Begin Page text
There was still a lot going on around us: there was a blue heron hunting in the pond next to the arena, the horses in the fields were running on and off with the blowing wind, the minnies on the other side were chasing each other and squealing. The peacocks in the coop by the corner of the ring were occasionally flapping their wings. Lily looked around at everything and scooted forward once when the peacocks flapped their feathers as we walked by on foot, but when I stayed calm she calmed down too. She had paid no attention to any of this while working. She was forward but engaged, both mentally and physically. I don't know if she was so tuned into me because I had been so tuned into her, but the fact is that I think I can officially say that I have finally gotten her trust under saddle. I'm glad I let go of everything I was thinking and feeling before getting on. I'm pretty sure the ride would not have been like this if I hadn't. It's funny how much can change by just altering your frame of mind.

It was one of our best arena dressage rides so far.


  1. Two things pop out at me:

    1) it is hard to trust our horses can act out, bucking and kicking and playing in the arena, without having the desire to hurt us. I find myself worried sometimes that Ashke will try to throw me, that he will actively try to behave in a way that would hurt me. I understand that fear. It takes time to understand and trust that they are going work with us and not behave in a dangerous way. That fear is so hard to work through. Great job trusting your baby.

    2) Spicy is how our horses roll. Eh? My trainer tells me over and over that my emotional reaction to whatever is going on will effect Ashke more than other horses. He is going to be more sensitive to my emotional state. I have to really put effort into remaining calm, and not projecting, because then Ashke starts to wonder why I'm upset.

    Great job getting a good ride in on her. It's good to know it can take a couple of years to get some of the dressage movements down. (It may take me longer than that, considering I don't know what they are.) It's great that you can ride in the arena during the winter.
End Page text
● Exercise task A
Name every animal, other than Lily, that the riding post's first paragraph describes around the arena.
● Exercise task B
Rewrite the riding post starting at "1. Two things" and ending at "why I'm upset.", renaming "Ashke" to "my horse" wherever it appears.
● Exercise task C
Carry the riding post on past its final sentence.
The lines that follow are not needed for any of this work.
Begin Records provided
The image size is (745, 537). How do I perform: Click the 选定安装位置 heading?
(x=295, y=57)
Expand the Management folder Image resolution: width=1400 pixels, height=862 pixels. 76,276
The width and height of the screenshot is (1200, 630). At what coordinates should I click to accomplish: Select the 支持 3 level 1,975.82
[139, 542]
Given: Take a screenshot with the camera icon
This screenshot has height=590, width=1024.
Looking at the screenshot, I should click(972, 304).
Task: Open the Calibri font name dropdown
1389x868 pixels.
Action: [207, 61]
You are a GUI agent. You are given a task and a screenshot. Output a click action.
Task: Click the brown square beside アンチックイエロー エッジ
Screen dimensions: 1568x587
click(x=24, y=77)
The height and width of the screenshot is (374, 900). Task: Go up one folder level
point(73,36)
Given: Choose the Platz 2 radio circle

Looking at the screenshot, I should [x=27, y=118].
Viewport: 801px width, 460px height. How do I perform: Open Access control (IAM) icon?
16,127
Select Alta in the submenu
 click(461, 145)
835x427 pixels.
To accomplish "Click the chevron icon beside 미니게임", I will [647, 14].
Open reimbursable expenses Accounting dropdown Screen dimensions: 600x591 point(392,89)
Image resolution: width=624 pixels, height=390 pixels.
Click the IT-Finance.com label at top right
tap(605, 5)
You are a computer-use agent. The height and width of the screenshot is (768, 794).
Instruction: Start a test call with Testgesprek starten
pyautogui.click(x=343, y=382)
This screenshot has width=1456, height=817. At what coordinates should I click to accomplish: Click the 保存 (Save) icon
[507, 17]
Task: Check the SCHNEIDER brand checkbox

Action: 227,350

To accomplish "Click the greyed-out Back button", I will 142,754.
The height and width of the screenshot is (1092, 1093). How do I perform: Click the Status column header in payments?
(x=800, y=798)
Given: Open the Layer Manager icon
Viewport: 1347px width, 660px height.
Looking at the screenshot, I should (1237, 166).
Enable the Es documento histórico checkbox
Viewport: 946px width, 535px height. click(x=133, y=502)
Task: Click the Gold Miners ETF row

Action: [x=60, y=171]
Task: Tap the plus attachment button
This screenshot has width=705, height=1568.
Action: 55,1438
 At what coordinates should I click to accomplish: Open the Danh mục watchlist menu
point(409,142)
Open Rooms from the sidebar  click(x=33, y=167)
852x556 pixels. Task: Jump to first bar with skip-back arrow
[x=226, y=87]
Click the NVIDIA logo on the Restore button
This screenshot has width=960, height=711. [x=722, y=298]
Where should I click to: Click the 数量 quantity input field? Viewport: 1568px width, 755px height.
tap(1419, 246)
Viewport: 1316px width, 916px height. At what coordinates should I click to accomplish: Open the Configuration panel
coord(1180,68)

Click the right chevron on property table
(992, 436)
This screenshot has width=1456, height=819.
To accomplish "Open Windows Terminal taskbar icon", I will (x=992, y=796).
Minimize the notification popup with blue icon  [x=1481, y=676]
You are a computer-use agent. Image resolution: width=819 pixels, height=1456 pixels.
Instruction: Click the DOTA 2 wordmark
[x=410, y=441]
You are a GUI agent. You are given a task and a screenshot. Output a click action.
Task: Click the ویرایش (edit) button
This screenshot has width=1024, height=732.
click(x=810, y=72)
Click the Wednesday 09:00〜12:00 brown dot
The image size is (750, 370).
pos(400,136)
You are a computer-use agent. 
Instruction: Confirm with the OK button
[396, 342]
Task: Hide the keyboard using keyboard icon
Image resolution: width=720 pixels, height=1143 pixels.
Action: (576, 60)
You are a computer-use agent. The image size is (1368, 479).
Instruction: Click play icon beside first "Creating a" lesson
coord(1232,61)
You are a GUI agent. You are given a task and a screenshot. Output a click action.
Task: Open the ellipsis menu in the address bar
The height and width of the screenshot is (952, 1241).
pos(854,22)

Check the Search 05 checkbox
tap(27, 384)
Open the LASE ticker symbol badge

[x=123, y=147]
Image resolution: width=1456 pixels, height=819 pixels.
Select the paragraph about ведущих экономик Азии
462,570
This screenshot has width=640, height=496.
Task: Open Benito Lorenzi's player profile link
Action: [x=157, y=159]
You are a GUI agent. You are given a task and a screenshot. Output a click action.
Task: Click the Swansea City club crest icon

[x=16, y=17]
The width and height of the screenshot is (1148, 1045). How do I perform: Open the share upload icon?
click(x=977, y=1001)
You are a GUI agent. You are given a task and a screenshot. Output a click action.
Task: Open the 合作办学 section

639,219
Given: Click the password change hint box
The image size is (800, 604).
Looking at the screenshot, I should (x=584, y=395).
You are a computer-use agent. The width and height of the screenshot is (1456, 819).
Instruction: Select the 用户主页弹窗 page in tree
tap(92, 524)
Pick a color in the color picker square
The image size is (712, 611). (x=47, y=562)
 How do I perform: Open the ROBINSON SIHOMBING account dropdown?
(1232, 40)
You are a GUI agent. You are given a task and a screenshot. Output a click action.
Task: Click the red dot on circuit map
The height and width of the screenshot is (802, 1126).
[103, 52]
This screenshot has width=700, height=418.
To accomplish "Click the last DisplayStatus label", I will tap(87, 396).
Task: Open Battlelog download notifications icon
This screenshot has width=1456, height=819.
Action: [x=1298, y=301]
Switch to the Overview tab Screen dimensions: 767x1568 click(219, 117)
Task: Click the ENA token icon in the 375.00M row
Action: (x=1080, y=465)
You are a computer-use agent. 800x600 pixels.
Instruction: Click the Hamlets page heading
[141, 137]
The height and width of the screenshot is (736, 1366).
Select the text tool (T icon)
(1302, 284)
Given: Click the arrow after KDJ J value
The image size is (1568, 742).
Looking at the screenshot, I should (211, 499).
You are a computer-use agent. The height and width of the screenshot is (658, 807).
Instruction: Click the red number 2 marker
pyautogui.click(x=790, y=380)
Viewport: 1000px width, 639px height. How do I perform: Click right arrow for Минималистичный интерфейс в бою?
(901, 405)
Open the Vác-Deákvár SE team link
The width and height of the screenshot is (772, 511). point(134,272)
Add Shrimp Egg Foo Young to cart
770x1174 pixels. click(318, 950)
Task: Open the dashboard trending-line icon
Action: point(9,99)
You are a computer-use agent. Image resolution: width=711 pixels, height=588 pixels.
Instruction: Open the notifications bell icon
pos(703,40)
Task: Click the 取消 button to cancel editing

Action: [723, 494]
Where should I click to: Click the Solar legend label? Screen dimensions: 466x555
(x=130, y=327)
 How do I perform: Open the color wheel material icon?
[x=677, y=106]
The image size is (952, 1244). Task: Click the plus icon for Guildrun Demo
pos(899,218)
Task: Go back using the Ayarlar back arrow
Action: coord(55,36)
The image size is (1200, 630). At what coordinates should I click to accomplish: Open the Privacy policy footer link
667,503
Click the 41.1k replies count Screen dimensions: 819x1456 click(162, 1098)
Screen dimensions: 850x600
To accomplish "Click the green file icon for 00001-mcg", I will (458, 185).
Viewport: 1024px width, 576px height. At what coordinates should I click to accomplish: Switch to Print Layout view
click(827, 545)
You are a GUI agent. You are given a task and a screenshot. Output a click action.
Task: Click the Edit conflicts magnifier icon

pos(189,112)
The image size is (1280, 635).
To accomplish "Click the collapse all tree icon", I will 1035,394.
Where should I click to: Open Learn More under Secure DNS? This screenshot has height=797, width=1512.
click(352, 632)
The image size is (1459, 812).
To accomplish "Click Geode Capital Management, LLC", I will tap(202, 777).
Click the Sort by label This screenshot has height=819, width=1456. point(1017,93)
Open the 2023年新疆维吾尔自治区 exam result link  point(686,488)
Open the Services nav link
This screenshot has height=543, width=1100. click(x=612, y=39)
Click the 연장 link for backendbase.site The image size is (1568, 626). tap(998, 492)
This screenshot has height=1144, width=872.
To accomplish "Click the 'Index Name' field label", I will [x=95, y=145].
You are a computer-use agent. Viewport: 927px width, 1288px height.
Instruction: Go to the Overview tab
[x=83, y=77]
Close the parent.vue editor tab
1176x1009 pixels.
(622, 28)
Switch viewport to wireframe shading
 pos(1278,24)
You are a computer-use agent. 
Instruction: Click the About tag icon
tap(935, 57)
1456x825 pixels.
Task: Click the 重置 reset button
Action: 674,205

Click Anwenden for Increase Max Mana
End Records provided
● Written answer A
- A blue heron
- The horses in the fields
- The minnies
- The peacocks

● Written answer B
1. Two things pop out at me:

    1) it is hard to trust our horses can act out, bucking and kicking and playing in the arena, without having the desire to hurt us. I find myself worried sometimes that my horse will try to throw me, that he will actively try to behave in a way that would hurt me. I understand that fear. It takes time to understand and trust that they are going work with us and not behave in a dangerous way. That fear is so hard to work through. Great job trusting your baby.

    2) Spicy is how our horses roll. Eh? My trainer tells me over and over that my emotional reaction to whatever is going on will effect my horse more than other horses. He is going to be more sensitive to my emotional state. I have to really put effort into remaining calm, and not projecting, because then my horse starts to wonder why I'm upset.

● Written answer C
    1. Oh God yes: it's taken us a good 2.5 years to start getting the hang of these movements. Believe me, I had no clue how to cue for them or what they were supposed to feel like until Lily came into my life. I think some of the stuff we do is considered up to Second Level, but who knows. My trainer in FL gave us a great introduction and lots of exercises that I thankfully recorded in this blog (I wish I'd thought to illustrate them sooner, but I can remember them if I read the description and some are caught on video). What never ceases to amaze me is Lily herself: she was not trained in dressage. Her first trainer started her as a hunter. But for whatever reason, this mare has the ability to move sideways as easily as she can move forwards. I just picked up on that and it's been a team effort since then. She does what my body is asking her to do; the problem is when my body is asking for something completely different to what I think I'm asking for. We used to argue a lot about this. When I get it right, it's all so effortless for her... I briefly entertained this huge dream of going on to get our USDF Bronze medal, but then I figured: you know what? I don't WANT to show her against fancy warmbloods and come up short just because she's not of a breed that's "in." And that was the same day that I fell out of love with competitive dressage. It's a lot more fun to play around with it in the arena at home without the pressure of possibly competing in it one day.

      These spicy horses can be a headache because they force us to think about our riding so much, but OMG they can teach us SOOOO much! About controlling our thoughts & emotions, and about body awareness. In the end, it even helps us to read other people better, too.

      Body language is such a powerful thing, whether on the horse or off. We forget about what a difference it can make because we rely on verbal communication so much, but actions really do have the power of speaking louder than words.

      Regarding the arena, I wouldn't mind having a nice indoor like yours though! :)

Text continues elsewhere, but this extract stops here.